## START Material for this exercise
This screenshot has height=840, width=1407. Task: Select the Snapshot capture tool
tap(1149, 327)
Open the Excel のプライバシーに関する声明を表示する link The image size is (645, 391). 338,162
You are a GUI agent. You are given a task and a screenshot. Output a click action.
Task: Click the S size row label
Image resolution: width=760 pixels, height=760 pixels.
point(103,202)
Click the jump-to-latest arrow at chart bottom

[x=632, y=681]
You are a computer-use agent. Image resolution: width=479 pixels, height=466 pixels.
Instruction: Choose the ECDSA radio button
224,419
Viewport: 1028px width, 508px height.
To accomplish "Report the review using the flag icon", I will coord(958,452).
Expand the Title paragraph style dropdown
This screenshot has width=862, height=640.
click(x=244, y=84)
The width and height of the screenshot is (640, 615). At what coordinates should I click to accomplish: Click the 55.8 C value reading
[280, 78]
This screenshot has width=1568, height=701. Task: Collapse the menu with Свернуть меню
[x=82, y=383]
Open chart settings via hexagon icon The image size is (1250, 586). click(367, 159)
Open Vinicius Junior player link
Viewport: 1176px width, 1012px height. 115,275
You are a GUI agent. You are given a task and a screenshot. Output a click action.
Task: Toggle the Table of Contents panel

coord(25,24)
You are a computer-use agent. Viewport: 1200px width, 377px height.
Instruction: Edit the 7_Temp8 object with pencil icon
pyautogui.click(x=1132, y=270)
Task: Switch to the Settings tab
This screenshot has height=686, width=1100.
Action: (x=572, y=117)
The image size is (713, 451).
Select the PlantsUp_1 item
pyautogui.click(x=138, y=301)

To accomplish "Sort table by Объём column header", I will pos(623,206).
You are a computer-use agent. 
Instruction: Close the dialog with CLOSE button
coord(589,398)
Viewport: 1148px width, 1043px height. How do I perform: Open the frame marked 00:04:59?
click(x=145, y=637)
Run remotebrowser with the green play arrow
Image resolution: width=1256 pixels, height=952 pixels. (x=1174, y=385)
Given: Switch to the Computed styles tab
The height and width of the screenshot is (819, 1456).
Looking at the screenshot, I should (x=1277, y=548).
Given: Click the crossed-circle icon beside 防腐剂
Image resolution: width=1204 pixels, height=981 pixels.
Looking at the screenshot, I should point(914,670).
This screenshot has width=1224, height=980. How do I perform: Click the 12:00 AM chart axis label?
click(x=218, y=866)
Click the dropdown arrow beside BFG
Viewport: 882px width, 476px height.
## END Material for this exercise
**What needs to be done**
Turn every line of the items above into a numbered list, leaving out the blank lines.

**Output of the exercise**
1. This screenshot has height=840, width=1407. Task: Select the Snapshot capture tool
2. tap(1149, 327)
3. Open the Excel のプライバシーに関する声明を表示する link The image size is (645, 391). 338,162
4. You are a GUI agent. You are given a task and a screenshot. Output a click action.
5. Task: Click the S size row label
6. Image resolution: width=760 pixels, height=760 pixels.
7. point(103,202)
8. Click the jump-to-latest arrow at chart bottom
9. [x=632, y=681]
10. You are a computer-use agent. Image resolution: width=479 pixels, height=466 pixels.
11. Instruction: Choose the ECDSA radio button
12. 224,419
13. Viewport: 1028px width, 508px height.
14. To accomplish "Report the review using the flag icon", I will coord(958,452).
15. Expand the Title paragraph style dropdown
16. This screenshot has width=862, height=640.
17. click(x=244, y=84)
18. The width and height of the screenshot is (640, 615). At what coordinates should I click to accomplish: Click the 55.8 C value reading
19. [280, 78]
20. This screenshot has width=1568, height=701. Task: Collapse the menu with Свернуть меню
21. [x=82, y=383]
22. Open chart settings via hexagon icon The image size is (1250, 586). click(367, 159)
23. Open Vinicius Junior player link
24. Viewport: 1176px width, 1012px height. 115,275
25. You are a GUI agent. You are given a task and a screenshot. Output a click action.
26. Task: Toggle the Table of Contents panel
27. coord(25,24)
28. You are a computer-use agent. Viewport: 1200px width, 377px height.
29. Instruction: Edit the 7_Temp8 object with pencil icon
30. pyautogui.click(x=1132, y=270)
31. Task: Switch to the Settings tab
32. This screenshot has height=686, width=1100.
33. Action: (x=572, y=117)
34. The image size is (713, 451).
35. Select the PlantsUp_1 item
36. pyautogui.click(x=138, y=301)
37. To accomplish "Sort table by Объём column header", I will pos(623,206).
38. You are a computer-use agent. 
39. Instruction: Close the dialog with CLOSE button
40. coord(589,398)
41. Viewport: 1148px width, 1043px height. How do I perform: Open the frame marked 00:04:59?
42. click(x=145, y=637)
43. Run remotebrowser with the green play arrow
44. Image resolution: width=1256 pixels, height=952 pixels. (x=1174, y=385)
45. Given: Switch to the Computed styles tab
46. The height and width of the screenshot is (819, 1456).
47. Looking at the screenshot, I should (x=1277, y=548).
48. Given: Click the crossed-circle icon beside 防腐剂
49. Image resolution: width=1204 pixels, height=981 pixels.
50. Looking at the screenshot, I should point(914,670).
51. This screenshot has width=1224, height=980. How do I perform: Click the 12:00 AM chart axis label?
52. click(x=218, y=866)
53. Click the dropdown arrow beside BFG
54. Viewport: 882px width, 476px height.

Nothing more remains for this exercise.